== Segment start ==

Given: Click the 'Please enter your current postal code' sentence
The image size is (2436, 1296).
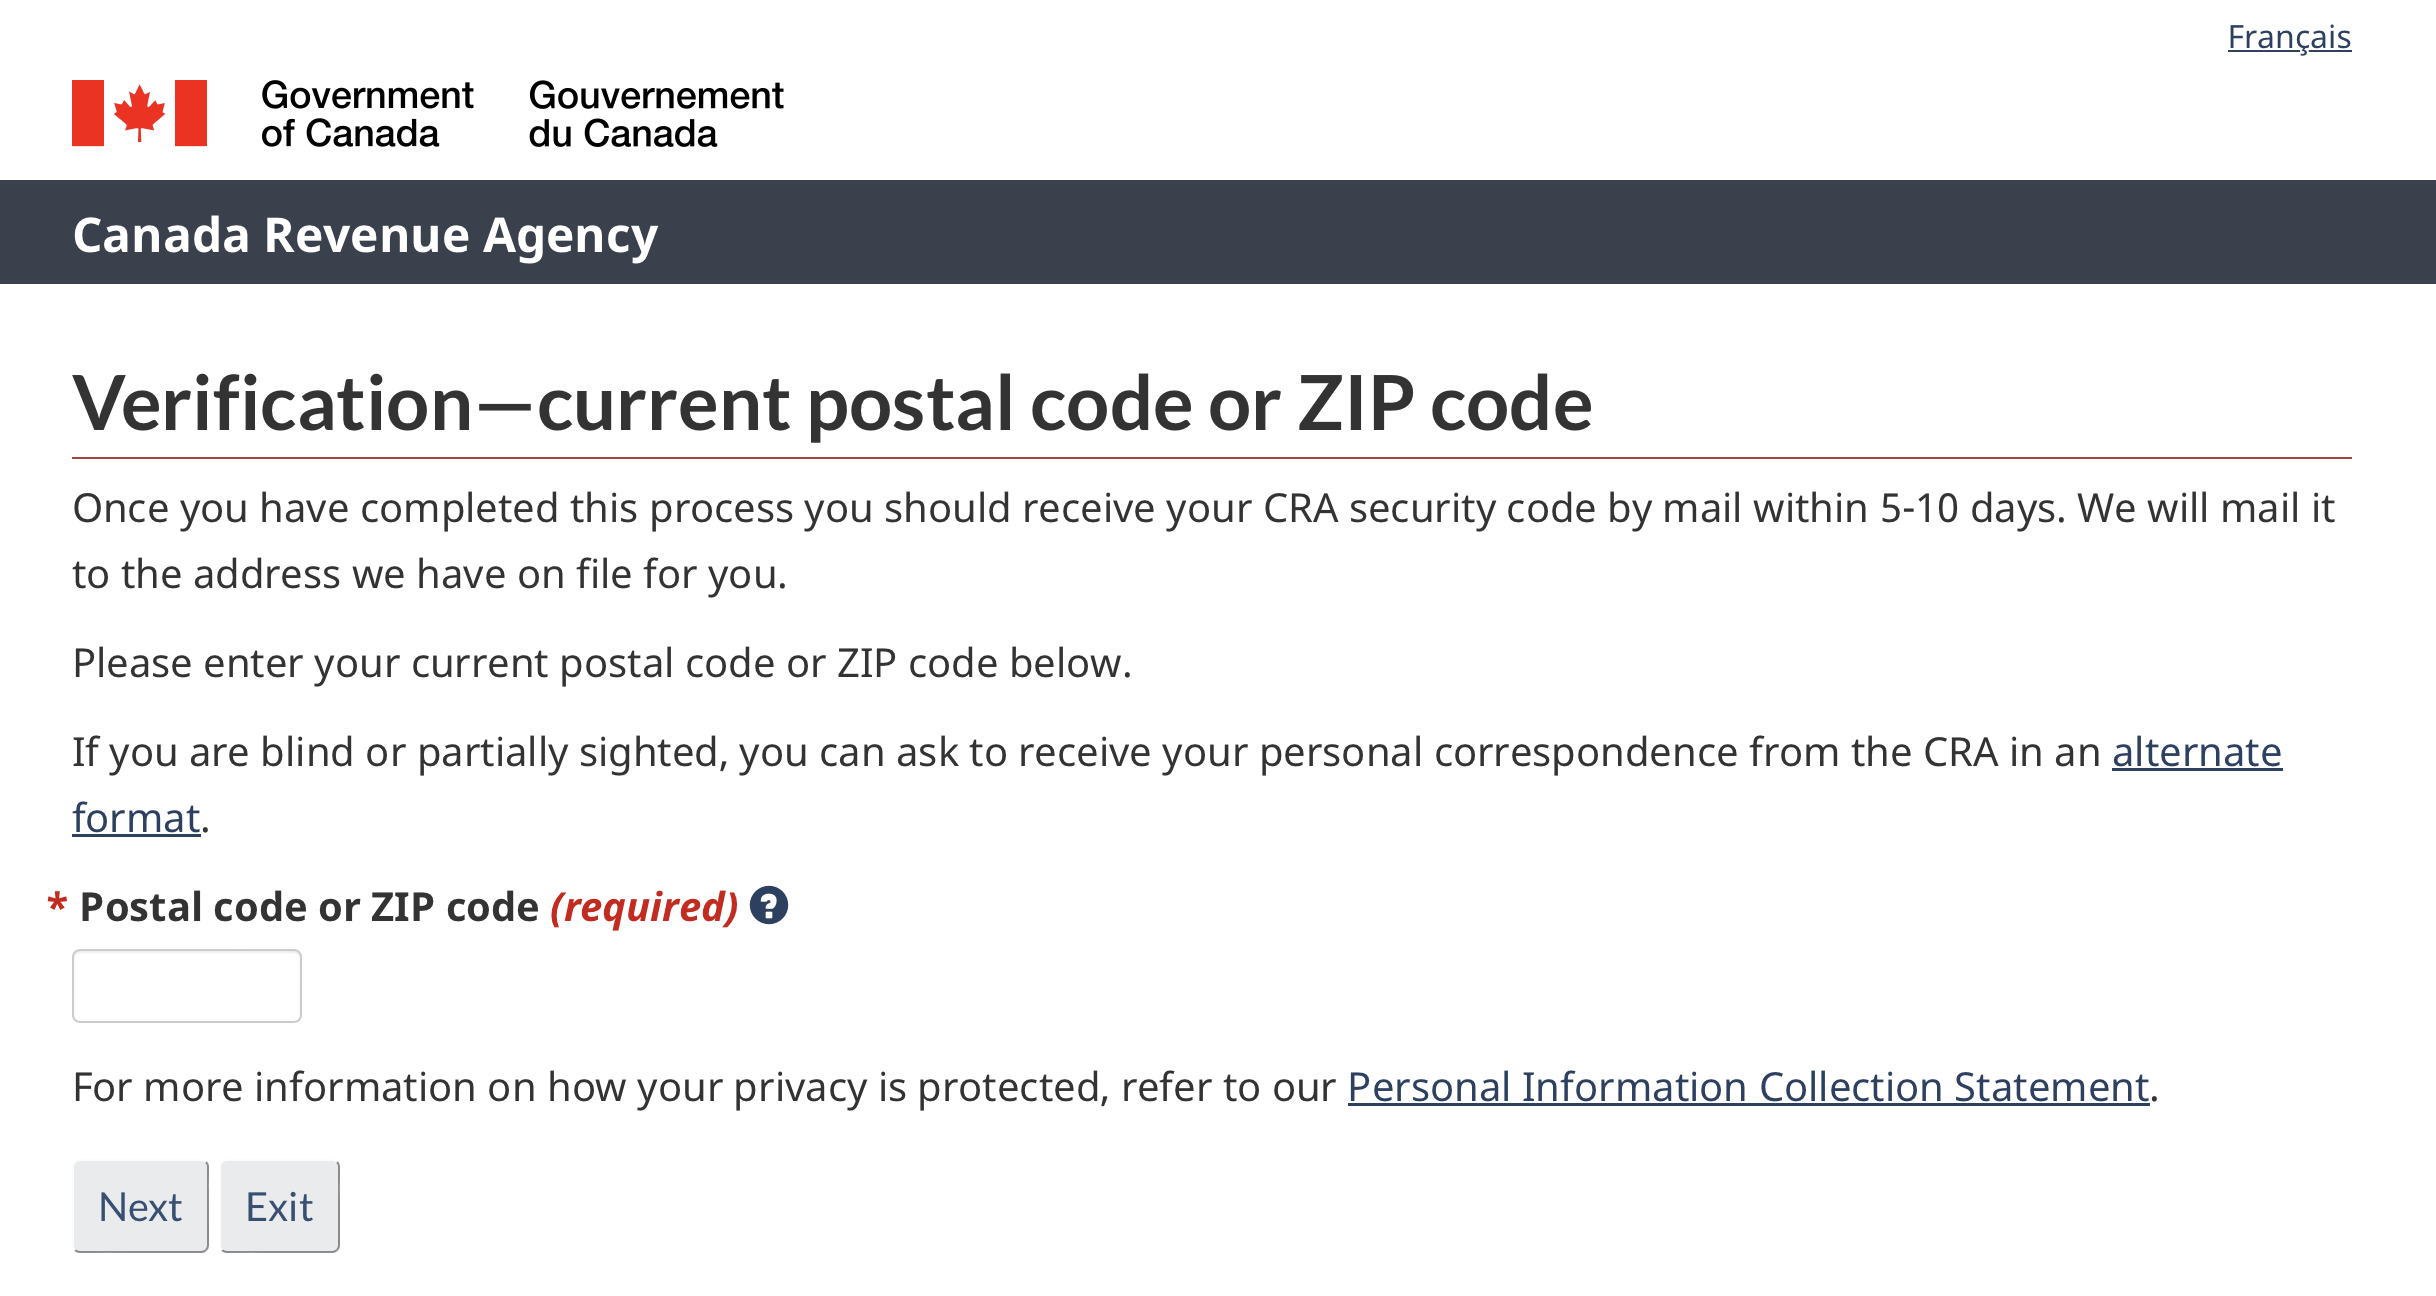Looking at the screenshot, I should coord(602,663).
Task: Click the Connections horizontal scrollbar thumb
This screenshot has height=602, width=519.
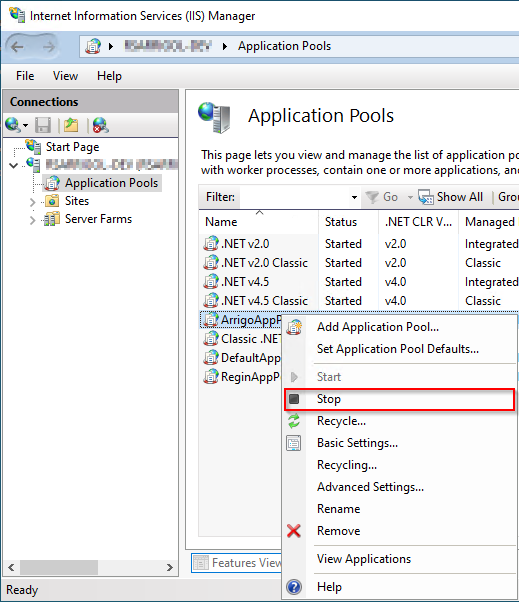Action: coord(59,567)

== Segment end ==
== Segment start ==

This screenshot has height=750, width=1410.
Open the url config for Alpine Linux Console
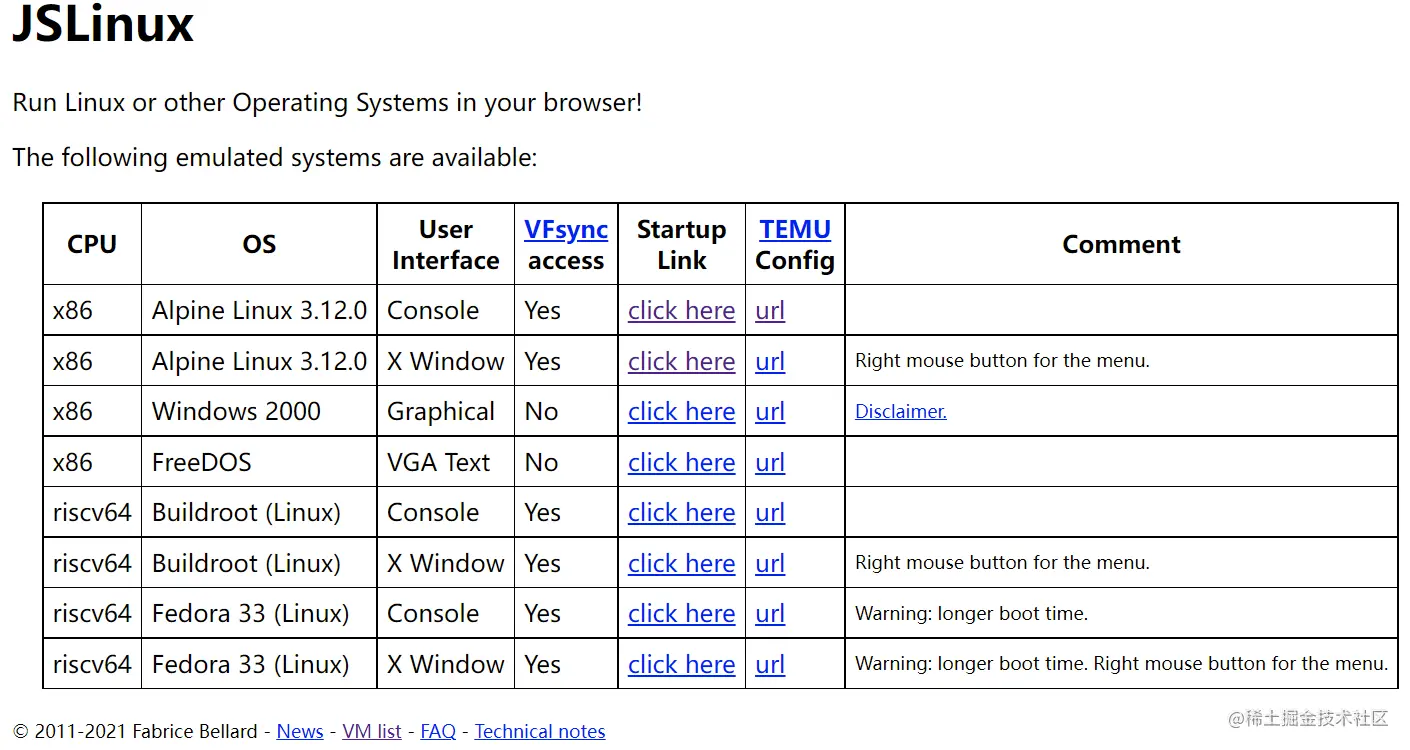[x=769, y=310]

== Segment end ==

> _THE PROBLEM_
Throughout the data above, copy all lines where the word "Click" is found.

> _YOUR SOLUTION_
Given: Click the 'Please enter your current postal code' sentence
Task: Click the Connections horizontal scrollbar thumb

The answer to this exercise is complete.